Farm workers advocate Margarita Romo named to Florida Civil Rights Hall of Fame

Margarita Romo, 76, started Farmworkers Self-Help Inc. in 1982 to assist seasonal and migrant farm workers.
Margarita Romo, 76, started Farmworkers Self-Help Inc. in 1982 to assist seasonal and migrant farm workers.
Published March 1, 2013

Margarita Romo, a local pioneer in the area of migrant workers' rights, was among four nominees named this week to the Florida Civil Rights Hall of Fame.

Gov. Rick Scott, who made the announcement Thursday, made the selection from a list of 10 nominees chosen by the Florida Commission on Human Relations for making significant contributions to the improvement of life for minorities and all the state's residents.

Romo, 76, is the executive director of Farmworkers Self-Help Inc., which she established in 1982 to provide assistance to seasonal and migrant farm workers. The program provides immigration assistance and job training as well as a free medical clinic, after-school programs for teens, free bread for the hungry and the Norma Learning Center for children ages 12 and younger.

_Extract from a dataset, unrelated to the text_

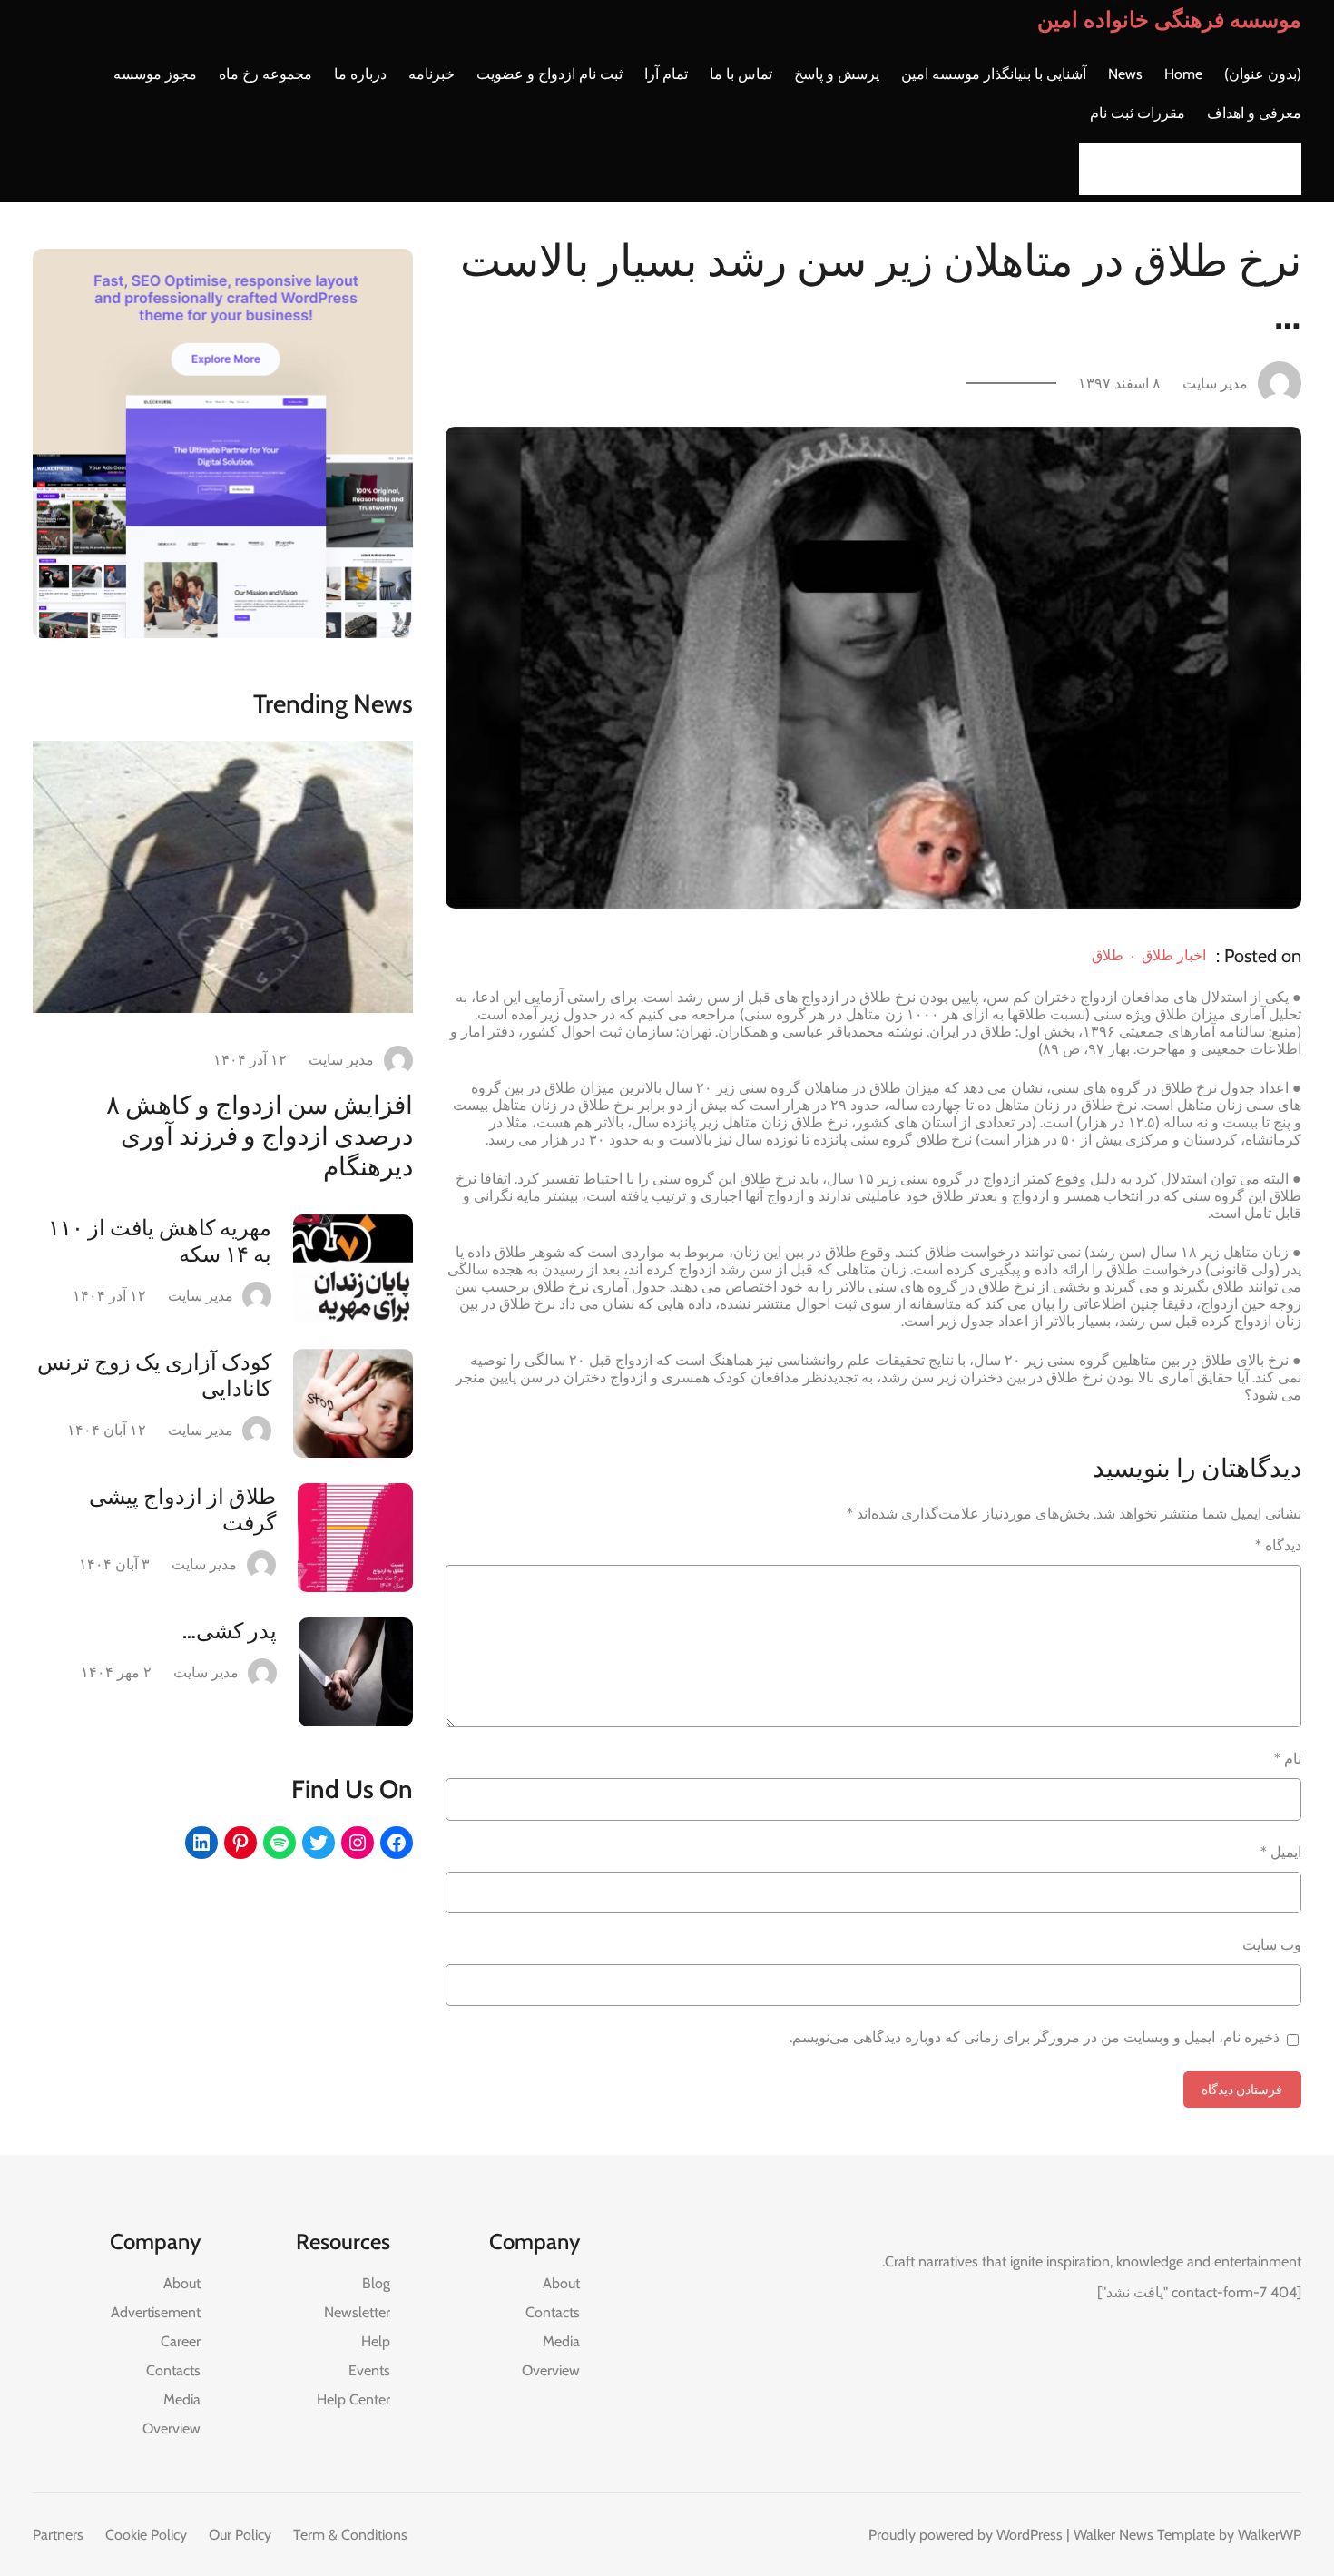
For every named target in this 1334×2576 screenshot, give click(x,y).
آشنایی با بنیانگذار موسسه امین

"This is what God planned for me," Romo told the Tampa Bay Times in a 2011 profile. "And I will be here until the day I die."

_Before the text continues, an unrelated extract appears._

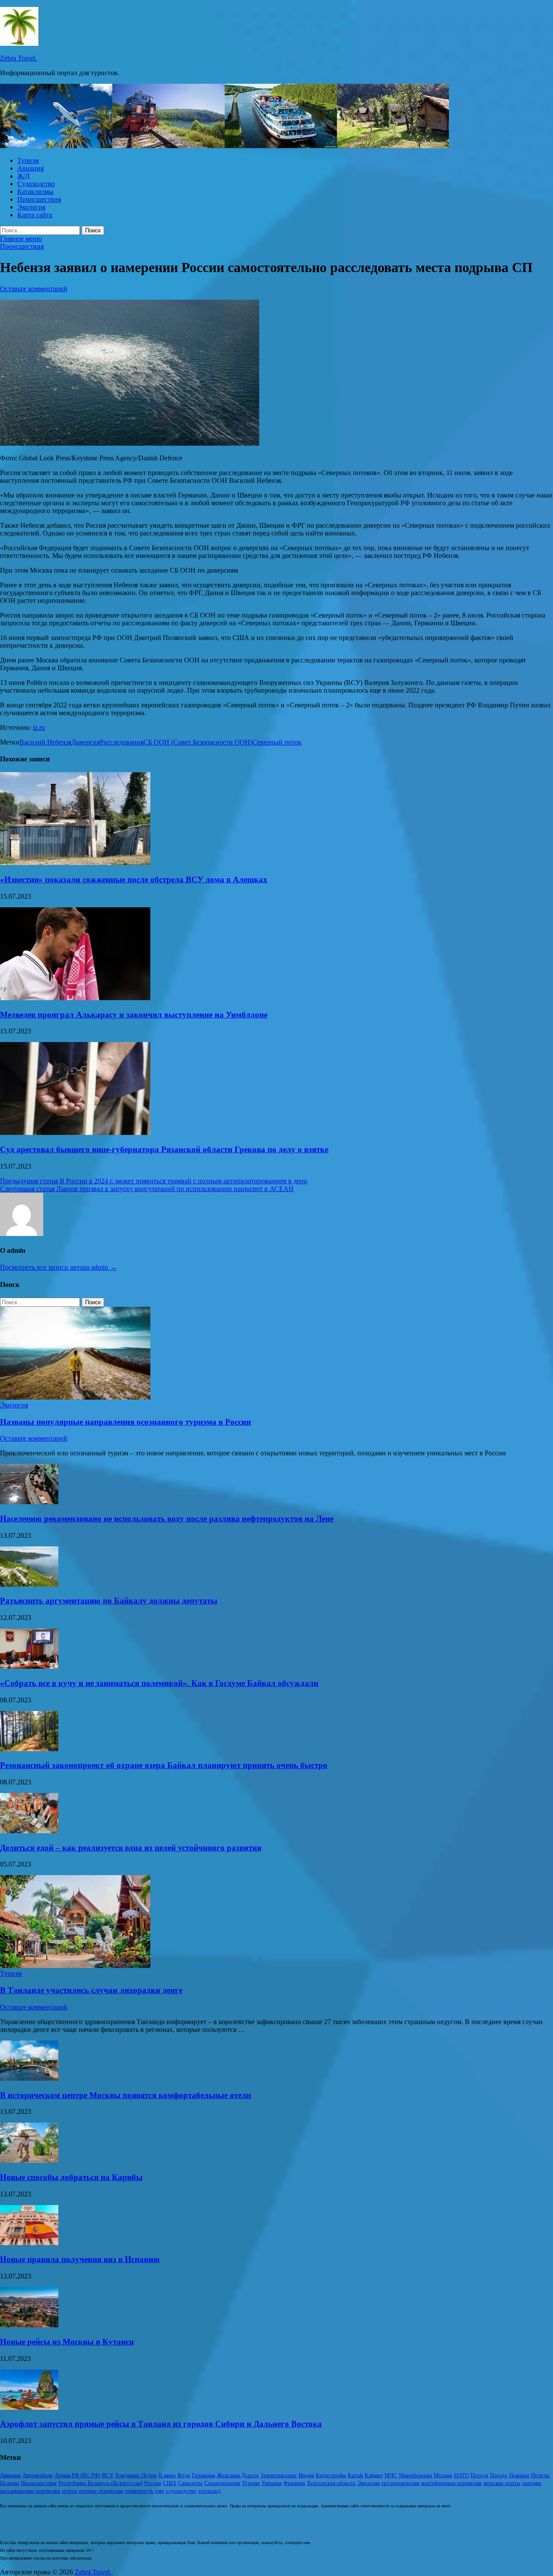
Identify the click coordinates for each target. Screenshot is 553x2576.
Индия (306, 2475)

Romo is best known for advocating and lobbying for improvements to Tommytown, a poor farm worker community on the north end of Dade City. Romo also established Agricultural Women Involved in New Goals (AWING), a self-help program designed to help women create better lives for themselves through education. In 2010, Romo was named Hispanic Woman of the year by the Tampa Hispanic Heritage.

"She is the definition of an advocate, always telling power what the community needed and what they wanted," George Romagnoli, Pasco's community development director, told the Times for the 2011 profile.

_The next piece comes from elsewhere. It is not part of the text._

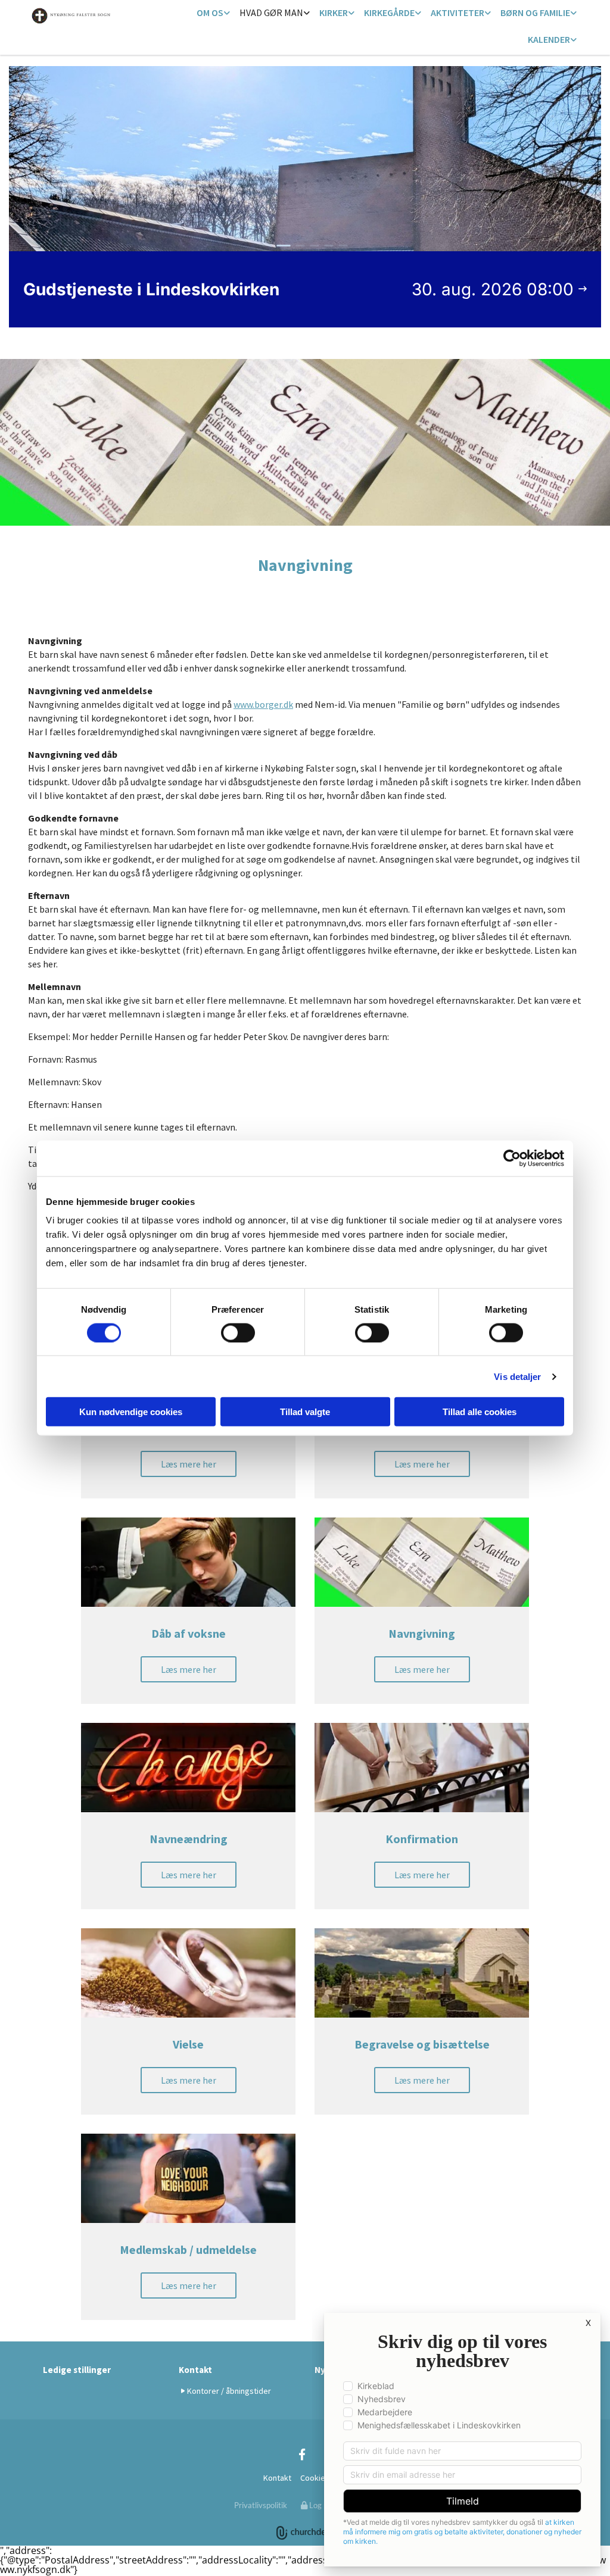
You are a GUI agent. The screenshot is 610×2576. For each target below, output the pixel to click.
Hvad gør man (271, 12)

"And she was not just a talker. She has developed programs and facilities for her people to have better lives."

The other honorees were the late Judge James. B. Sanderlin of St. Petersburg and the late Harry T. and Harriet Moore, civil rights advocates from Brevard County. Sanderlin was the lead attorney representing six families in civil rights cases over classroom segregation in 1964. His efforts against the Pinellas County School Board led to desegregation in Hillsborough and Sarasota counties.

"As Florida marks its 500-year anniversary, we want to honor individuals who have stood for equality in our state's history, even in the face of adversity," Scott said in a news release. "This year's three inductees into the Florida Civil Rights Hall of Fame have acted on their conviction and truly made a difference in the countless lives here in our state and around the country."